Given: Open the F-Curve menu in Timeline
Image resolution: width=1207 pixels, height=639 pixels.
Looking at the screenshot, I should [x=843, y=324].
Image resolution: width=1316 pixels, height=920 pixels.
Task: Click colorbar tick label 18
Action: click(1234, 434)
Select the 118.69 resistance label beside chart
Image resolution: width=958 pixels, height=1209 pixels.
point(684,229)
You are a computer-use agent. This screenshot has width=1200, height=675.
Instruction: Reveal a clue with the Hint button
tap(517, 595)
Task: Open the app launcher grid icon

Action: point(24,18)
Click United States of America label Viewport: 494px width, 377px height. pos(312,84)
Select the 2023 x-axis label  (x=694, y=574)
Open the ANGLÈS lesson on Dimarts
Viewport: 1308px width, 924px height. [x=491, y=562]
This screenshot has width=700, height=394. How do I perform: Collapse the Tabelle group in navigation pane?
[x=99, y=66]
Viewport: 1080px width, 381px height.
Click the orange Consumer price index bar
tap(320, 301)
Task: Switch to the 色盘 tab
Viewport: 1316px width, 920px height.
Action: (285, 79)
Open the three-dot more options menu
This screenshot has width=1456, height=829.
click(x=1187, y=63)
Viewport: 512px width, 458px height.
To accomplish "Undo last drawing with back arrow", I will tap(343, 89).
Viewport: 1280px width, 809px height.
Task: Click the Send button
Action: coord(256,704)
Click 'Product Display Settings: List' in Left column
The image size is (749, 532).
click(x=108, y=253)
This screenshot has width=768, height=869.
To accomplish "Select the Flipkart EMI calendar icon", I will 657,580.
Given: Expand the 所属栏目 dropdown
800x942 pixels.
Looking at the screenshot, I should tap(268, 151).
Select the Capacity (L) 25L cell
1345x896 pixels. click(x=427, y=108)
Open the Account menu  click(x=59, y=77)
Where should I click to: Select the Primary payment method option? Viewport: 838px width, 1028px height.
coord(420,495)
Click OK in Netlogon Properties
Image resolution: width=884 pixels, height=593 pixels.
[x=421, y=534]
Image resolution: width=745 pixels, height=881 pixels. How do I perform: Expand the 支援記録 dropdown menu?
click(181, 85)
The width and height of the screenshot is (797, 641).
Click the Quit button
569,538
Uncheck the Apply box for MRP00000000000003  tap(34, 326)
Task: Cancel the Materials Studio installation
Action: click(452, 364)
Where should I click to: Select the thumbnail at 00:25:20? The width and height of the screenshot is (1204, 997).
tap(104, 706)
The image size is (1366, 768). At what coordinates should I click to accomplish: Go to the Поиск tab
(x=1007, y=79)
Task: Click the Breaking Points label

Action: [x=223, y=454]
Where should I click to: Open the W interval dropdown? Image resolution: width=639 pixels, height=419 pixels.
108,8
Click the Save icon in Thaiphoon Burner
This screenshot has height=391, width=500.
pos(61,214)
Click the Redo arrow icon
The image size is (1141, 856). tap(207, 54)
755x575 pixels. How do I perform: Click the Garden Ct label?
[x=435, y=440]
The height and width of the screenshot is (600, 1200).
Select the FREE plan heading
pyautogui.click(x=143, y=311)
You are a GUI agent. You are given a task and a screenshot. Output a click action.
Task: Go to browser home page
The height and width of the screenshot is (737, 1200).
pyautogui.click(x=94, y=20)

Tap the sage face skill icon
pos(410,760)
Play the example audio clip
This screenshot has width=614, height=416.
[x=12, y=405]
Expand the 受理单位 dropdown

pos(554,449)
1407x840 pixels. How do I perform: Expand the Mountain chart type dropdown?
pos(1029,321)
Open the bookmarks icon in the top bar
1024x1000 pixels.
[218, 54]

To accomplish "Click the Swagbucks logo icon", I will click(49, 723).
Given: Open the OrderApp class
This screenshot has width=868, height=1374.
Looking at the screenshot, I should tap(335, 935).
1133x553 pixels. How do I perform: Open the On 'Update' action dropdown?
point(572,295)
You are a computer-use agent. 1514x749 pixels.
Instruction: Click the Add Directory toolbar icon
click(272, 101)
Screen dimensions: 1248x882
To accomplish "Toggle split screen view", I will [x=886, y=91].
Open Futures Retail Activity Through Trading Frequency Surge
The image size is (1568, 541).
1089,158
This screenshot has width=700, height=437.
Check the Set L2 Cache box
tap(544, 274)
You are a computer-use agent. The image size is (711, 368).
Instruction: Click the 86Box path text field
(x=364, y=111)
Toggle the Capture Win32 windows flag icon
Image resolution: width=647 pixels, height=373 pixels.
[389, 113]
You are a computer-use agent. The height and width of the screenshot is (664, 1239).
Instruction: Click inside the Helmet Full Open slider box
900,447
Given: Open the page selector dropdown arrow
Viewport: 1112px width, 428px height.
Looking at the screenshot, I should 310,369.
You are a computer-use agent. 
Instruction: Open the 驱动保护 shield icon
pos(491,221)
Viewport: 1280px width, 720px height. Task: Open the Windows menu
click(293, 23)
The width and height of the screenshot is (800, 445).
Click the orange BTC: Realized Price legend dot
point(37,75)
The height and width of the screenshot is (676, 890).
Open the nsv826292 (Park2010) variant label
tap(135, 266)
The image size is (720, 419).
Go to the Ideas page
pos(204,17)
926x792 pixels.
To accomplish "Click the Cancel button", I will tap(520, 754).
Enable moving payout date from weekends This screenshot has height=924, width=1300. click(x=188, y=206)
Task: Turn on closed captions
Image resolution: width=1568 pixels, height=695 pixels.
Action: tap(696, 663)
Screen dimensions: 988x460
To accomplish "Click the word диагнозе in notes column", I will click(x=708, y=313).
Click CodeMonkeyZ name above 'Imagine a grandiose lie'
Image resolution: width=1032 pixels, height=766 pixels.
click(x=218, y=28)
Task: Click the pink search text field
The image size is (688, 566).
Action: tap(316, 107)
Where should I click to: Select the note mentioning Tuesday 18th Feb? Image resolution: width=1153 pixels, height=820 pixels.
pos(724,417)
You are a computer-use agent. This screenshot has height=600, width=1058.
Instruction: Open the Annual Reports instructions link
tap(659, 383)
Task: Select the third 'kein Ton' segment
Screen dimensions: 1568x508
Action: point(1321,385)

• [What you are asked to do]:
Lines from the one containing "Given: Open the page selector dropdown arrow" through the final line of the entries are the only ones to print, and each must match exactly.

• [Solution]:
Given: Open the page selector dropdown arrow
Viewport: 1112px width, 428px height.
Looking at the screenshot, I should 310,369.
You are a computer-use agent. 
Instruction: Open the 驱动保护 shield icon
pos(491,221)
Viewport: 1280px width, 720px height. Task: Open the Windows menu
click(293, 23)
The width and height of the screenshot is (800, 445).
Click the orange BTC: Realized Price legend dot
point(37,75)
The height and width of the screenshot is (676, 890).
Open the nsv826292 (Park2010) variant label
tap(135, 266)
The image size is (720, 419).
Go to the Ideas page
pos(204,17)
926x792 pixels.
To accomplish "Click the Cancel button", I will tap(520, 754).
Enable moving payout date from weekends This screenshot has height=924, width=1300. click(x=188, y=206)
Task: Turn on closed captions
Image resolution: width=1568 pixels, height=695 pixels.
Action: tap(696, 663)
Screen dimensions: 988x460
To accomplish "Click the word диагнозе in notes column", I will click(x=708, y=313).
Click CodeMonkeyZ name above 'Imagine a grandiose lie'
Image resolution: width=1032 pixels, height=766 pixels.
click(x=218, y=28)
Task: Click the pink search text field
The image size is (688, 566).
Action: tap(316, 107)
Where should I click to: Select the note mentioning Tuesday 18th Feb? Image resolution: width=1153 pixels, height=820 pixels.
pos(724,417)
You are a computer-use agent. This screenshot has height=600, width=1058.
Instruction: Open the Annual Reports instructions link
tap(659, 383)
Task: Select the third 'kein Ton' segment
Screen dimensions: 1568x508
Action: point(1321,385)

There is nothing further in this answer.